With its announcement of the warning strike alone, Verdi paralyzed air traffic at Berlin-Brandenburg Airport for today. Are collective bargaining now gaining momentum?
With a far-reaching warning strike, the Verdi union increased the pressure on employers during collective bargaining for 6,000 employees at Berlin-Brandenburg Airport (BER). As a result, no passenger traffic can be processed at BER today. 300 flight movements with around 35,000 passengers were originally planned. Numerous flights have been canceled, some postponed to Thursday. Depending on the airline, customers were given the option of rebooking their trips or alternatively switching to the train. A few flights divert to Dresden and Leipzig/Halle.
The Verdi union has called on the employees of the airport company, aviation security and ground handling services to stop working between 3.30 a.m. and 11.59 p.m. This affects central work areas for regular flight operations, such as the airport fire brigade, check-in, baggage handling or aircraft fueling.
The success of the warning strike became clear shortly after the announcement on Monday: just one hour after Verdi’s press release, the airport already indicated that no passenger flight could take place at BER on Wednesday.
Verdi wants the employees of the airport company and the ground handling services to pay 500 euros more per month with a term of the collective agreement of twelve months. In both negotiations, the employer side is demanding significantly longer contract periods, and tax-free one-off payments of up to 2,000 euros have been offered to the employees of the airport company. “An additional one-off inflation compensation premium is good, but cannot replace a sustainable increase in the table,” said Verdi.

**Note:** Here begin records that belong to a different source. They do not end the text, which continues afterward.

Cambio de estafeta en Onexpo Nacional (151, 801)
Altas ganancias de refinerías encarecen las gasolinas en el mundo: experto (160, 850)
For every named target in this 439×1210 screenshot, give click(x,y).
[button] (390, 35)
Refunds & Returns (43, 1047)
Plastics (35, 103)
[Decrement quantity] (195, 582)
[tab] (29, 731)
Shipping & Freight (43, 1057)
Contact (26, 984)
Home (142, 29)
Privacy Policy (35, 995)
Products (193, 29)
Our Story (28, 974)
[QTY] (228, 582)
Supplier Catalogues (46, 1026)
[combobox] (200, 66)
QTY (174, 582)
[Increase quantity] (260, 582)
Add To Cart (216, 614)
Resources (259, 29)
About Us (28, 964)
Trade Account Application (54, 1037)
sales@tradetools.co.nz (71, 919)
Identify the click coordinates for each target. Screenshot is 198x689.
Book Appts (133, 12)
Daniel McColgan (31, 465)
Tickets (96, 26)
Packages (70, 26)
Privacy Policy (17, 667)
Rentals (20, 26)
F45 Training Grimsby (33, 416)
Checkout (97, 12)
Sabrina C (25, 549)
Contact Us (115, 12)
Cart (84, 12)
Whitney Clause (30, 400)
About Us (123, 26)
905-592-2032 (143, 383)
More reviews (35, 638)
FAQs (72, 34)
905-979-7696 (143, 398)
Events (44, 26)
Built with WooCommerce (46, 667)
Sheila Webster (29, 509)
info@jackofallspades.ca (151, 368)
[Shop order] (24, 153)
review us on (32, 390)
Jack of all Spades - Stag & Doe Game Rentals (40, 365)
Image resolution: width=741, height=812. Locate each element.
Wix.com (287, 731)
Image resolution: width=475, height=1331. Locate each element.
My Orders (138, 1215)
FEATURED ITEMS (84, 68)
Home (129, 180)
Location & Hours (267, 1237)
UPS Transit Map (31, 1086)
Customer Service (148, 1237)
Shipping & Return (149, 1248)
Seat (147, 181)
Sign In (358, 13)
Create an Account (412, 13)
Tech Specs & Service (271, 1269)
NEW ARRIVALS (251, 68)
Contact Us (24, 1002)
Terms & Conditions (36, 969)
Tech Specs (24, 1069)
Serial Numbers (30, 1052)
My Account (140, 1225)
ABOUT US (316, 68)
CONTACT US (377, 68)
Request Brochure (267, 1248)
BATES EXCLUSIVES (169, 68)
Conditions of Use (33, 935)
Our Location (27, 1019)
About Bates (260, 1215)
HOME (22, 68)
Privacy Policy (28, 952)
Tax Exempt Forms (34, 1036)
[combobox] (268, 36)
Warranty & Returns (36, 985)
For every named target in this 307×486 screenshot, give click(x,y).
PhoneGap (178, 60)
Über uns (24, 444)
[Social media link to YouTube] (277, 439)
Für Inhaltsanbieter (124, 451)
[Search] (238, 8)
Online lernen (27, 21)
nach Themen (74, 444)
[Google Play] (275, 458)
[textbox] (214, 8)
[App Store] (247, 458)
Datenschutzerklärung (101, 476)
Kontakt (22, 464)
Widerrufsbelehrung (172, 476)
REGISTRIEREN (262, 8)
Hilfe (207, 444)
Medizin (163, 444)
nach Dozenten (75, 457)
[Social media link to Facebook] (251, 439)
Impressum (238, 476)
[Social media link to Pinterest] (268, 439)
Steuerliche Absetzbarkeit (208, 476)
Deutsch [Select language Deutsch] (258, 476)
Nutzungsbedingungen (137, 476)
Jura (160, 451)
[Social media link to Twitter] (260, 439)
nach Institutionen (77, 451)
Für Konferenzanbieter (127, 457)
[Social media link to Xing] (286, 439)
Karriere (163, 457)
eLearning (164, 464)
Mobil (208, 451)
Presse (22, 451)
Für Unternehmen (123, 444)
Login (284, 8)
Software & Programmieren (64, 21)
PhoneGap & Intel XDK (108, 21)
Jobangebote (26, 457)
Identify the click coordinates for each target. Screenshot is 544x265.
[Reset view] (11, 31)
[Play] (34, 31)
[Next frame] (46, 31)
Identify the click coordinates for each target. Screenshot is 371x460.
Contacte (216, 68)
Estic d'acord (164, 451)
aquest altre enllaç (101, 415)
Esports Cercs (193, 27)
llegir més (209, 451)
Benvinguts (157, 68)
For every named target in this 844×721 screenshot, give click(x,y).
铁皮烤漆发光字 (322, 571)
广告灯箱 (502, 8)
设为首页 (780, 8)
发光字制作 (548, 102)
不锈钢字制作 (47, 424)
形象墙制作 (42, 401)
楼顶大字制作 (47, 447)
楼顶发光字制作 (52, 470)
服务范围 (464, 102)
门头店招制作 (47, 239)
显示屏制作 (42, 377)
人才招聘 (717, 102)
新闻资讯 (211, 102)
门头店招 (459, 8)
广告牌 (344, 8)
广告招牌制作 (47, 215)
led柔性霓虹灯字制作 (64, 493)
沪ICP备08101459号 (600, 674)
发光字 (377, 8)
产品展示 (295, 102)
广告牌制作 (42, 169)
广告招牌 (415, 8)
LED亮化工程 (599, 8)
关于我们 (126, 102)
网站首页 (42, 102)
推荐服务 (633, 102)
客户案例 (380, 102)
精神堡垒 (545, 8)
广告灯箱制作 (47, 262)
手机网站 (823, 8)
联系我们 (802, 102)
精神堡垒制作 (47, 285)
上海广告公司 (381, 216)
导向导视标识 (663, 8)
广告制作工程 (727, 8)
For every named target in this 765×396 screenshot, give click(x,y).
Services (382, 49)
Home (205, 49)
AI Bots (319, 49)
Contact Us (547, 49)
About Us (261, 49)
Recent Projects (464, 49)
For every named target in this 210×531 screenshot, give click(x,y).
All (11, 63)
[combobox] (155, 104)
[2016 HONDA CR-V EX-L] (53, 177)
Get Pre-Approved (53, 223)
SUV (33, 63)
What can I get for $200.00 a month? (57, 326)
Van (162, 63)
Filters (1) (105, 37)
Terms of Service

strikes with similar consequences
The last major warning strike with similar consequences was several years ago: In April 2018, hundreds of flights across Germany had to be canceled because collective bargaining for municipal and federal employees was not progressing. In eight federal states, tens of thousands of employees went down their work during a warning strike. In addition to airports, urban transport, daycare centers, clinics, administrations and indoor swimming pools were also affected in many places.
What else is planned for today?
The union has called on the strikers to come to Willy-Brandt-Platz in front of the terminal building from 8 a.m. A rally is to be held there from 10:00 a.m. Verdi expects up to 1500 participants. A demo train will also go towards the terminal, said Enrico Rümker from Verdi.
The next rounds of negotiations will follow on January 30 (ground services) and February 8 (airport company).
What the warning strikes mean for holiday travel
Rümker emphasized that the time for the current warning strike had been carefully selected. “We can already say that there will be no further strikes during the winter holidays in Berlin and Brandenburg (January 30 to February 3),” Rümker told dpa. Wednesday is also not the busiest day of the week. According to Rümker, the three collective bargaining negotiations were deliberately combined into one walkout so as not to hang one warning strike on the next.
The Association of German Commercial Airports, on the other hand, sharply criticized the walkout. “The duration, scope and intensity of the warning strike are completely exaggerated. This clearly exceeds the limits of a so-called warning strike,” said General Manager Ralph Beisel.
Jane Stock is a technology author, who has written for 24 Hours World. She writes about the latest in technology news and trends, and is always on the lookout for new and innovative ways to improve his audience’s experience.